Ve büyük bir yağış sonucu E5'e kadar düşünülen Miami tarzı bir proje henüz ve maalesef(!) uygulanamadan, bu dere ıslahının arkasından gelen bir büyük facia ve getirdiği acı dersler!...
Gene o günlerde mimar başkanımızın kontrolünde, bir de, güncelle tam ironi oluşturacak, bir Mimar Sinan Müzesi kurma proieleri vardı; bilmiyorum bu proje de beş yıl içinde, ne derecede aşama kaydetti?...
Merak ediyorum; İstanbul Mimarlar Odası'nın hem tüm ikazları hem de bu dere etrafındaki ilçelerde büyük rant hesaplarına karşı açtığı davalara, yatırımcılarıyla birlikte cansiperane karşı koymaya çalışan, bu kent belediyelerinin başındaki değerli beyefendiler ve İSKİ'deki o çok değerli yöneticiler bir istifa falan düşünebilecekler mi, yoksa , ''hepimiz kabahatliyiz'' söylemleriyle işi geçiştirecekler mi?...
Kesin olan, ikinci durumdur!... Çünkü, bugünün başbakanı da, İstanbul'da belediye başkanı iken, 1995'li yıllarda gene buna benzer bir felaket yaşanmıştı... Biz o zamanlar, İkitelli, Halkalı yolu üzerinde, fabrikadan bozma bir yerde, Türkiye'nin ilk ofis süper marketini açmıştık... Ve o zamanlarda böylesine yakın bir sel baskını yaşamıştık!... Biz hafif atlatmıştık ama, Sabah ve Star ve o yol üzerindeki fabrikalar per perişan olmuştu... (İlginçtir; rant ve kar o denli göz karartıyorki, o bölgede ki Edip iplik fabrikasının üzerine, devasa bir AVM yapıldı!... Ve işletenler, bu felaketle, bedelini de sanırım ödemişlerdir!... ) Ve o gün, dar zihniyetlerin dere yatağına yaptığı otoyol, çılgın bir nehre dönüşmüştü!... Ardından o günün belediye başkanı Tayyib bey de, önlemlerle ilgili klasikleşen söylemlerini sürdürmüştü!... Ancak, 1/5000 ölçekli imar planları umarsızca uygulanmıştı ki, on beş yıl gibi bir zamanın ardından, karşımıza çıkan bu acılarla katmerlenmiş, bir afet karşısında, hali melalimiz ortaya çıktı!...

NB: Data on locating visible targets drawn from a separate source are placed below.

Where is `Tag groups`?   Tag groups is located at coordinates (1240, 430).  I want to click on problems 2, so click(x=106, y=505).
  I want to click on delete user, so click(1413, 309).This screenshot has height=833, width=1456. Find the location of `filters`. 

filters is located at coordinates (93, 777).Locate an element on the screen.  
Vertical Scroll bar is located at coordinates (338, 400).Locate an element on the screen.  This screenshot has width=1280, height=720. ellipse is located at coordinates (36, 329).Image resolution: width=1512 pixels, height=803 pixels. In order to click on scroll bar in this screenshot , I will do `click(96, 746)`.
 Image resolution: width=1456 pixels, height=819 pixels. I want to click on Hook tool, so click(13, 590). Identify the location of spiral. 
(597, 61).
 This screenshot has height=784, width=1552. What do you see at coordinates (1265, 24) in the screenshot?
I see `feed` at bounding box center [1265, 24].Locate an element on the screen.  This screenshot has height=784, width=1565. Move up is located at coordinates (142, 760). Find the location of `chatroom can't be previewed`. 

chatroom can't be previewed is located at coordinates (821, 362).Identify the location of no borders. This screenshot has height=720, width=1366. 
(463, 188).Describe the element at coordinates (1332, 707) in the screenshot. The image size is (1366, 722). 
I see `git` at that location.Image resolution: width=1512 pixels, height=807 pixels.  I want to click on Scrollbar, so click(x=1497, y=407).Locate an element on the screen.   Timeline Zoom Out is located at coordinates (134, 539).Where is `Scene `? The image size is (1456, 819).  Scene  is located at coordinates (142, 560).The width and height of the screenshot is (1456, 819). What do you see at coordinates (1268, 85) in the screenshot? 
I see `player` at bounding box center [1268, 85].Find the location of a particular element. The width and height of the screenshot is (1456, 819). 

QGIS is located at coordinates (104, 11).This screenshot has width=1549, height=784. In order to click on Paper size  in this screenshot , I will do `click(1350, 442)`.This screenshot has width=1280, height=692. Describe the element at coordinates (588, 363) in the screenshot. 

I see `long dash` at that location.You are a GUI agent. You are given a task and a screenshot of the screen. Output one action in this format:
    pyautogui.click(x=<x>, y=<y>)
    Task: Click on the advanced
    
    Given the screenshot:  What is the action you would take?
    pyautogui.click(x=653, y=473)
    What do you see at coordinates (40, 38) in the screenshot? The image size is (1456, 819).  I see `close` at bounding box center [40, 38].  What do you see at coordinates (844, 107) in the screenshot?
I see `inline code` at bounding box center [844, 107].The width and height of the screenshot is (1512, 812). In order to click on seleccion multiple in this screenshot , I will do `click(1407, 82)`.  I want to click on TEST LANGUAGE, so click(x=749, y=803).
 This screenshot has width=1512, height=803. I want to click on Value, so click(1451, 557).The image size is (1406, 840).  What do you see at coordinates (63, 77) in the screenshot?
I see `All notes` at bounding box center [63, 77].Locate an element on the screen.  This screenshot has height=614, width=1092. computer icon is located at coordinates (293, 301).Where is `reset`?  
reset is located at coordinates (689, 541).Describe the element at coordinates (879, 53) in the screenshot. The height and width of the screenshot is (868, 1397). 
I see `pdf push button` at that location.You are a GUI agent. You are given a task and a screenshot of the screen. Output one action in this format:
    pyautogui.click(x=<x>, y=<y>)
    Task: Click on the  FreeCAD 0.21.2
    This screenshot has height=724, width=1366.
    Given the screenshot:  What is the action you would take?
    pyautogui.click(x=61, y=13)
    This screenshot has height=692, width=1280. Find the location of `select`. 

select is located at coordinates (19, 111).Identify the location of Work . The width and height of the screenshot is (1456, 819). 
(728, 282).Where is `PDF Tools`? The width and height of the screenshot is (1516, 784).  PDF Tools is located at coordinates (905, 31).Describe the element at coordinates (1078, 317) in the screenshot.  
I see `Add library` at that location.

Bu bir vizyonunun nerede başlayıp nerelerde son bulduğunun trajik bir göstergesidir!... Bölgede gümrük, antrepolar, büyük fabrika, büyük, küçük alışveriş merkezleri ve büyük depolar vardır... Maddi zarar milyarları bulsa da, mal ve para her zaman bir şekilde yerine konulabilir, ama ya söndürülen hayatlar!...
Nasıl ki, kendisi gibi olmayana hiç saygısı olmayan kapitalizm, sürekli genişlemek ve büyümek zorundaysa, günümüzde de, iktidarla sarmaşıp onun yerelde kaleleri olmaya devam eden belediyeleri de ve daha doğrusu tüm yerel yönetimleri de, sözümona yürütmeye çalışan zihniyetler, aynı doğrultuda; kar ve rant için hareket ediyor!... Ve kentlerde yaşayan insanları, maalesef böylesi felaketler her zaman da, bekliyor!...
10 milyar dolarlık bir yatırımla, bir deprem master planı çerçevesinde, İstanbul'daki birçok binanın bir felakete karşı on yıl içinde hazır hale geleceğini bunda beş ya da altı yıl önce söyleyen, yetkililerin, bu iş konusunda nerelerde ve hangi aşamalarda olduklarının da çok merak ediyorum...Ve eğer hiç olmazsa İstanbul'da yaşıyorsanız, lütfen siz de merak edin!...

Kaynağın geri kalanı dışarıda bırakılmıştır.